恒星爆炸过程沿快质子/中子俘获路径，核合成自然界大部分奇特核。由于核质量数大，实验很难到达，对于恒星爆炸过程探索，依赖描述关键核素的理论模型。这些核大多具有形变，弱束缚或非束缚，费米面接近/嵌入连续谱，具有明显单粒子特性，故价核子易被散射到连续谱中有一定宽度和单粒子特性的共振态上。鉴于重要的核天体物理应用前景，奇特核阈值附近低能共振态结构的理论和实验研究备受国际瞩目，是兰州 CSR 大科学装置物理研究目标之一。 本项目将紧密结合国内外放射性核束大科学装置的相关实验研究，发展含形变、对关联及共振连续谱的密度泛函理论。拟开展工作：1）研究形变奇特核单粒子共振态性质，同可能的实验结果比较，确认核素能级性质；2）对关联采用同位旋－密度依赖有效对相互作用新形式，定量分析低角动量的共振态对形变晕贡献；3）利用新能级和波函数信息，计算新的共振反应截面，研究共振反应率对恒星爆炸核合成路径及元素丰度的影响

Nuclei synthesized along pathways of the rapid proton capture process (rp-process) or rapid neutron capture process (r-process) in stellar explosions are among the most exotic nuclei found in nature.
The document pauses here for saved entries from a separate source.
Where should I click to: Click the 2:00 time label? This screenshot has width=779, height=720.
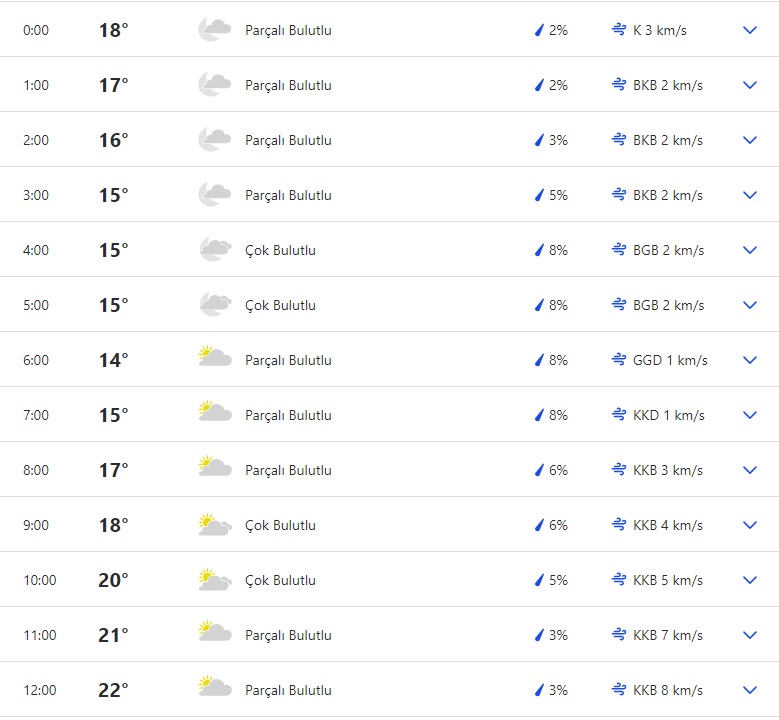[36, 140]
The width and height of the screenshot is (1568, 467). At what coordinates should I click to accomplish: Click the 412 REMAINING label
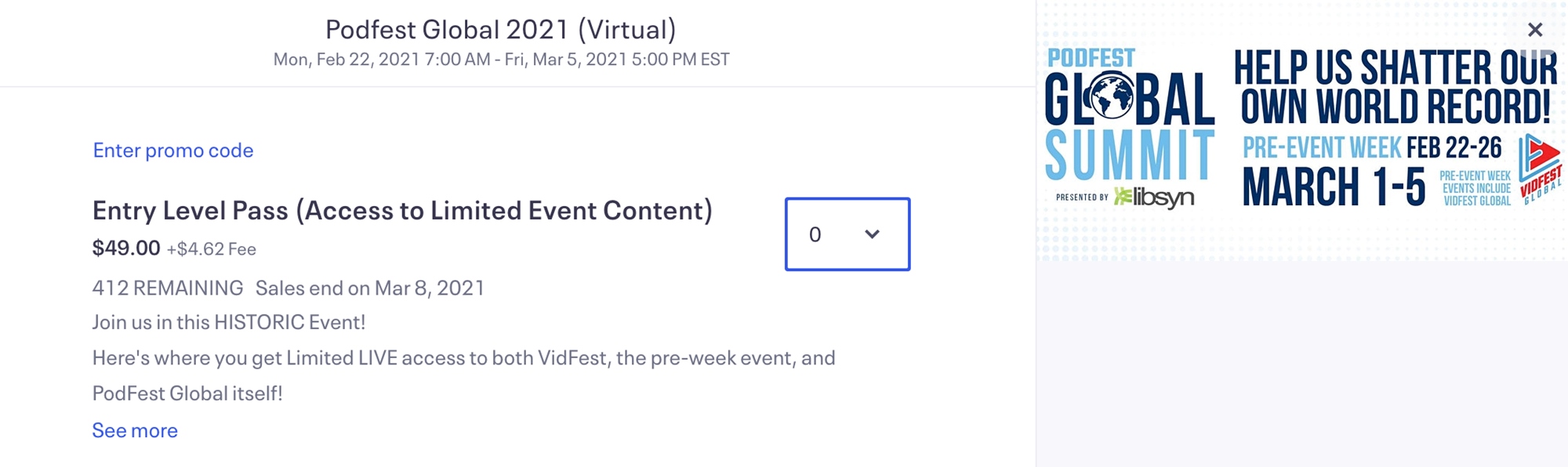(x=168, y=288)
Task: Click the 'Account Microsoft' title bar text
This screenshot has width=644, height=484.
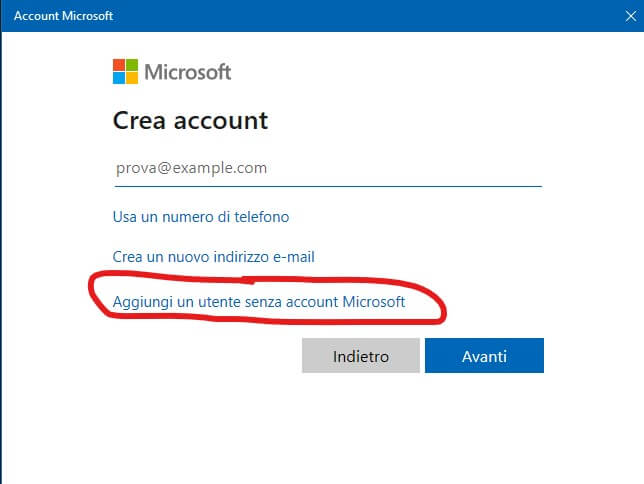Action: pos(63,16)

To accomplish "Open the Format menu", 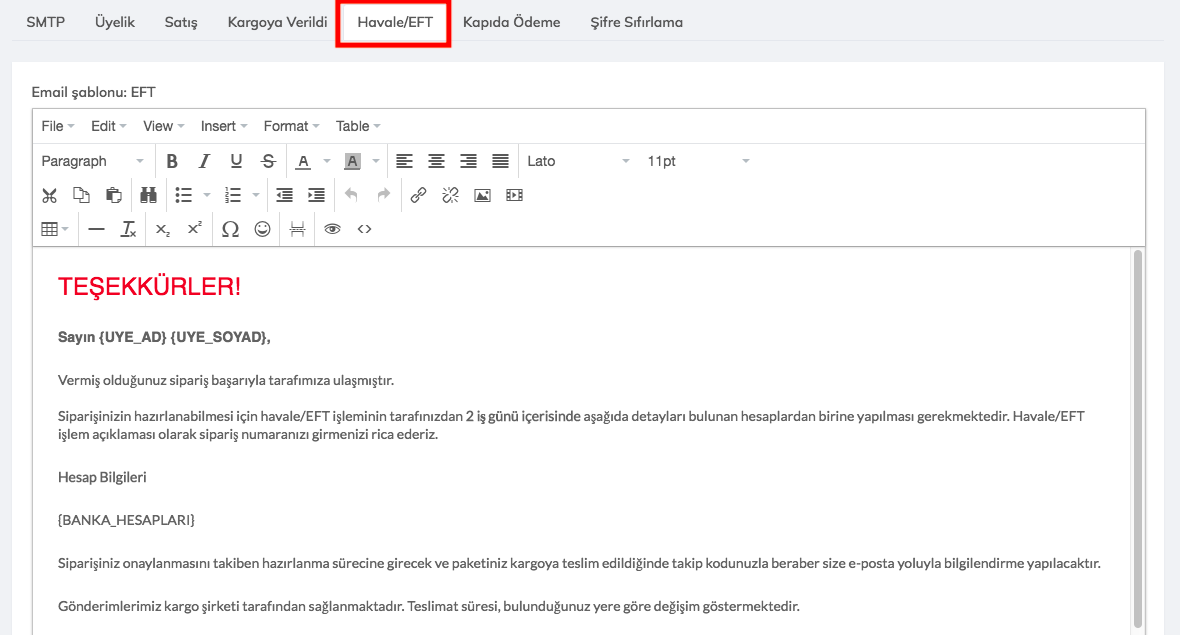I will click(286, 125).
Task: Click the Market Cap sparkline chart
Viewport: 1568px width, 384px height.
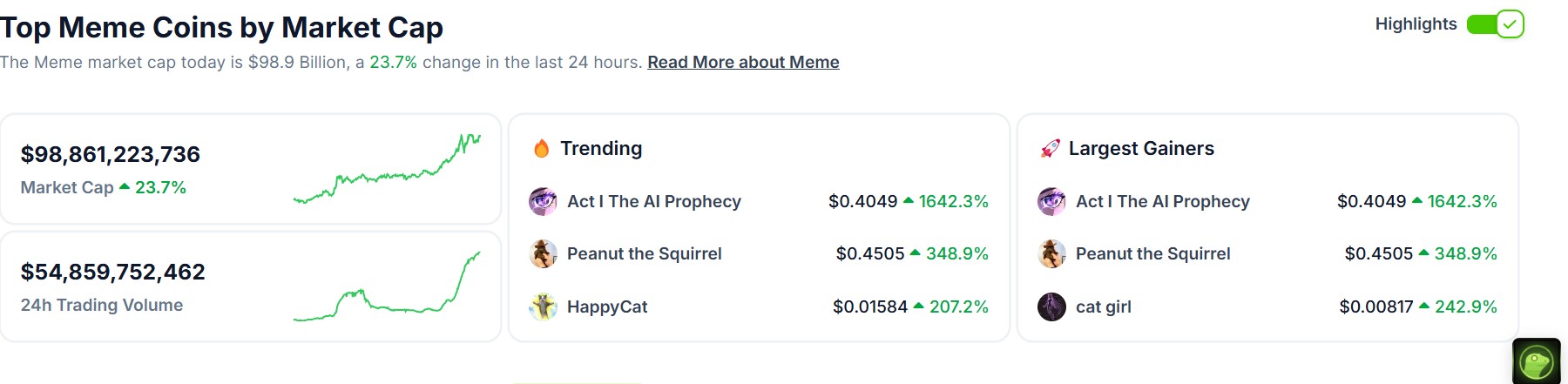Action: (387, 169)
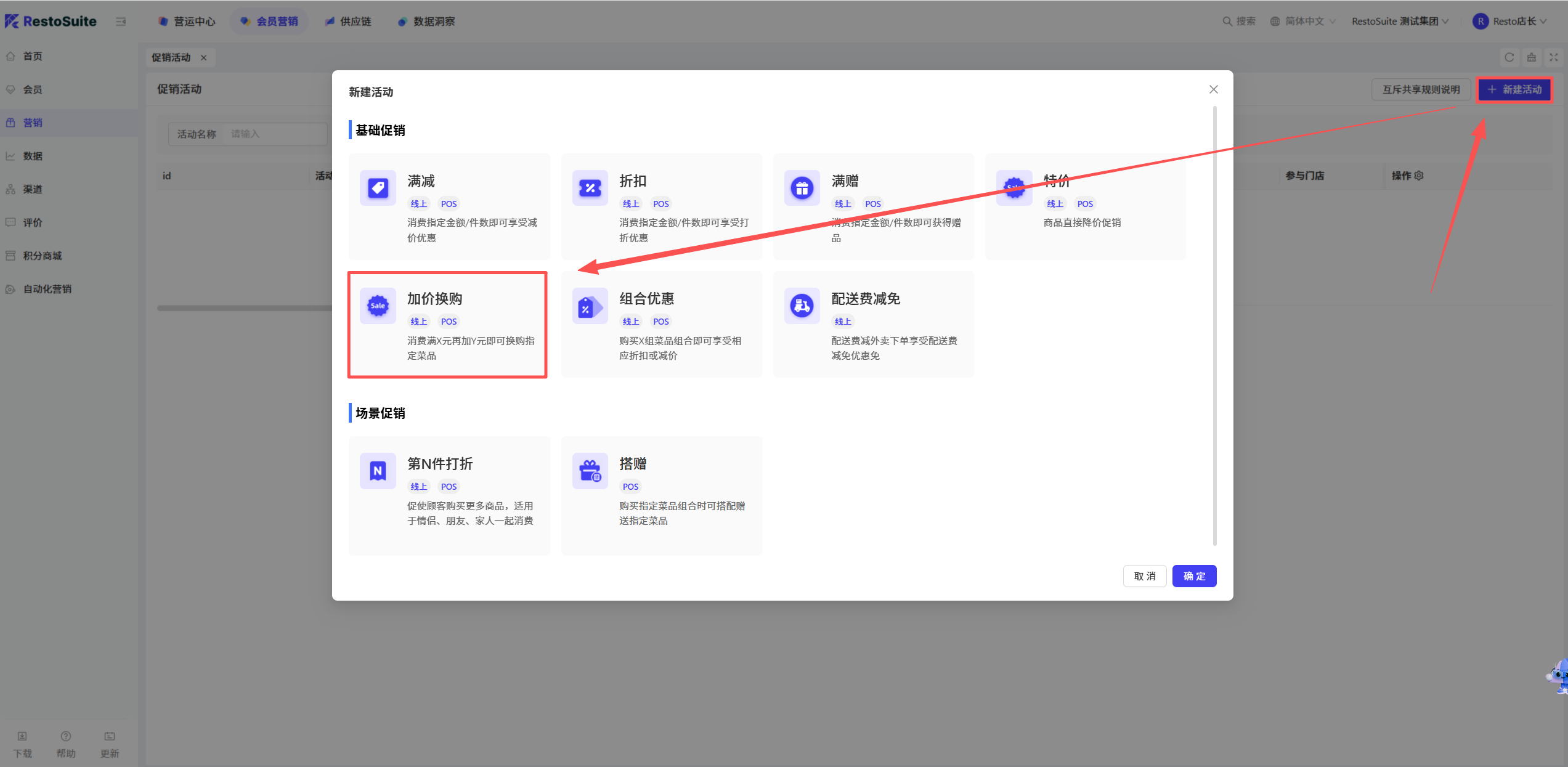Open 积分商城 in the sidebar
Viewport: 1568px width, 767px height.
(x=43, y=256)
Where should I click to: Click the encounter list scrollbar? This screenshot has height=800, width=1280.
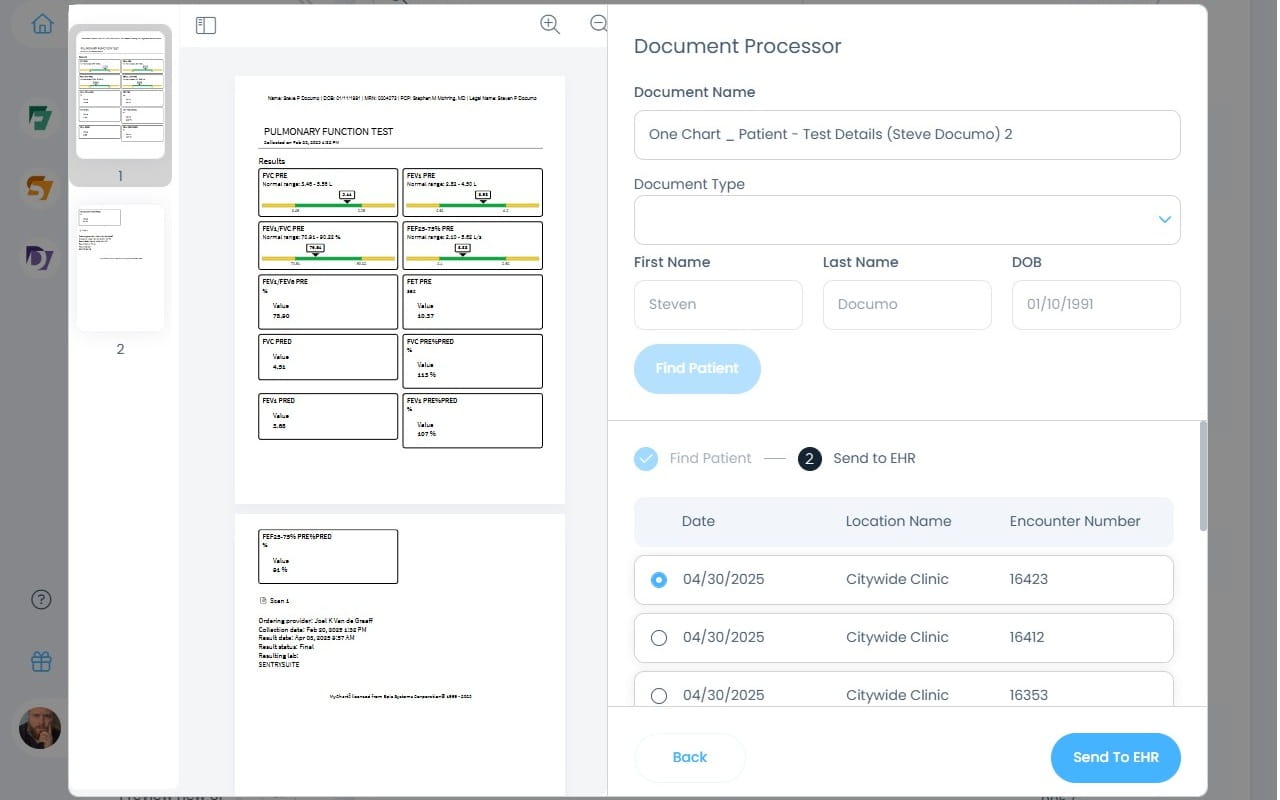click(x=1202, y=476)
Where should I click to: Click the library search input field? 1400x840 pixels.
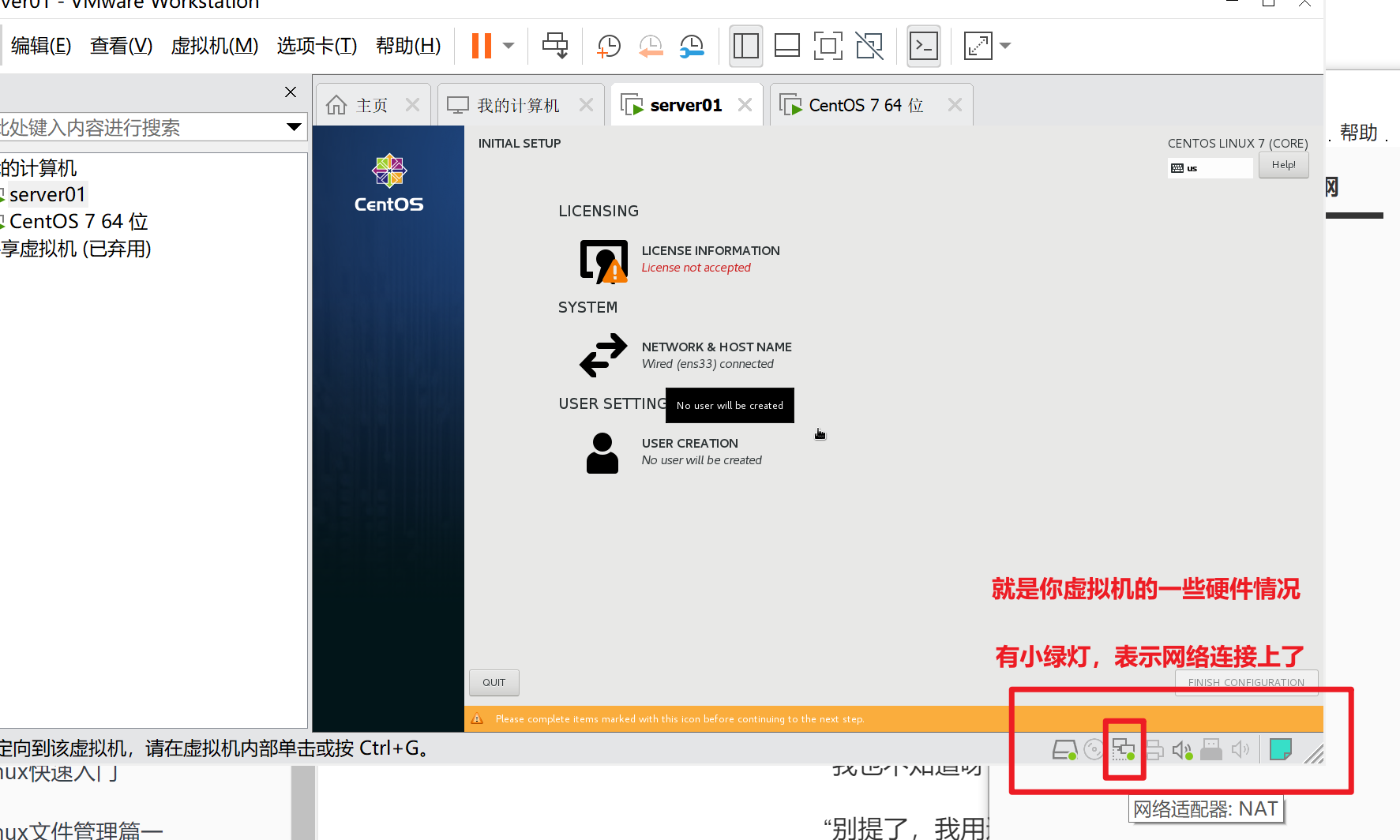[x=142, y=127]
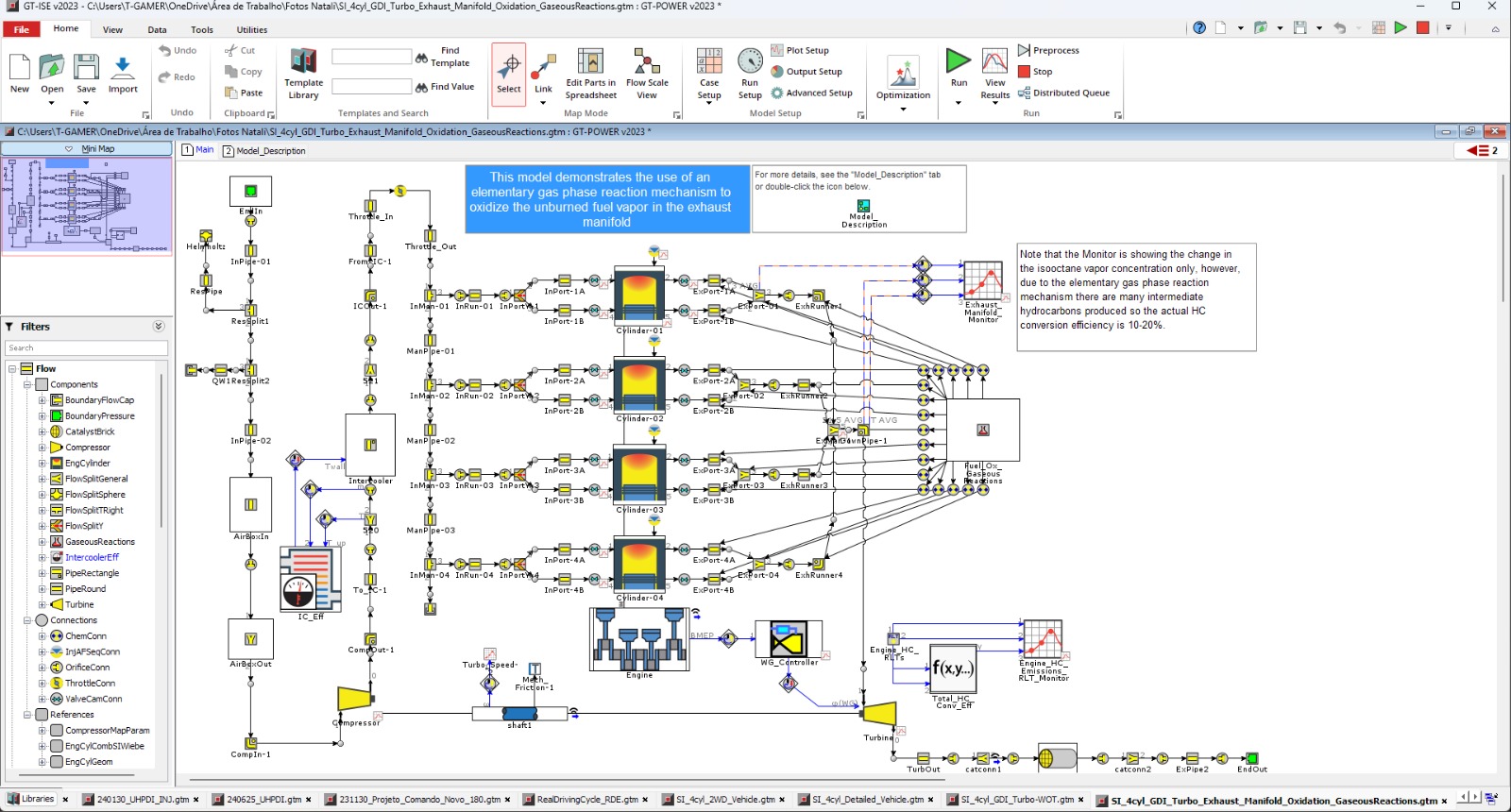Open Case Setup

click(709, 74)
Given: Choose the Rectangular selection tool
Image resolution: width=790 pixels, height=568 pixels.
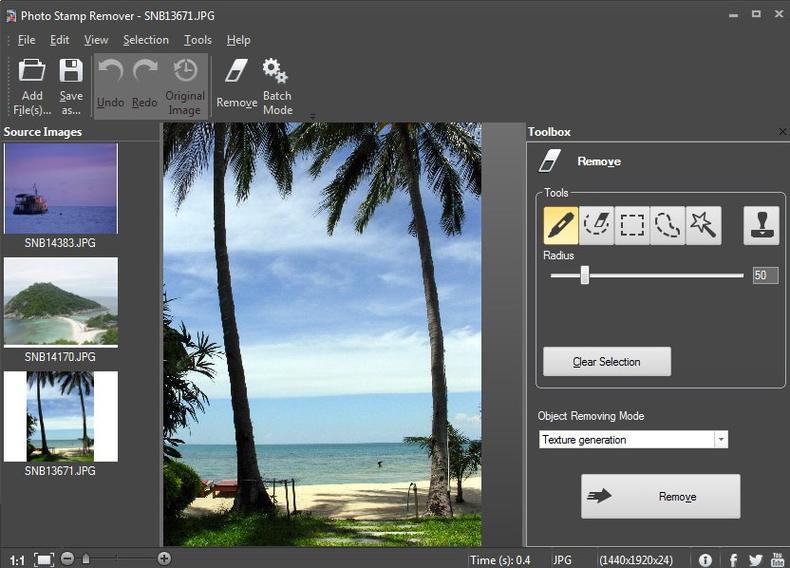Looking at the screenshot, I should pos(632,226).
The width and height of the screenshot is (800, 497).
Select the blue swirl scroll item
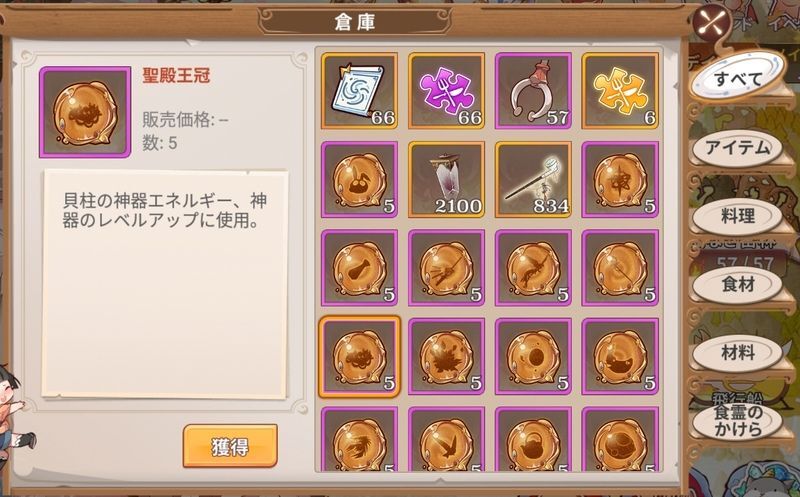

Due to their large number and experimental inaccessibility, an improved understanding of stellar explosions relies on improved models of these important nuclei. Often having deformed shapes and Fermi surfaces close to or even embedded in the continuum, these nuclei are often loosely bound or unbound, and they often exhibit resonances with a pronounced single-particle character. In some, valence nucleons can be easily scattered into the long-lived or quasi-stationary single-particle (s.p.) resonant states (or Gamow states) with certain decay widths in the continuum. Single particle resonant states must therefore be considered in models of these nuclei. For this reason, the structures of low-energy near-threshold resonant states in exotic nuclei are the focus of significant international efforts. We propose to develop a new density functional approach to modeling these nuclei that fully includes deformation effects, pairing correlations, and resonant continuum effects. We will determine the properties of s.p. resonant states in these deformed exotic nuclei, comparing our results when possible to experiments. We will additionally adopt a new isospin-density dependent effective pairing interaction to quantitatively analyze the contributions from the s.p. resonant states with low angular momentum to deformed nuclear halos. Finally, we will utilize our level information to generate new resonant capture cross sections, and investigate their impact on nucleosynthesis pathways and abundances synthesized in stellar explosions.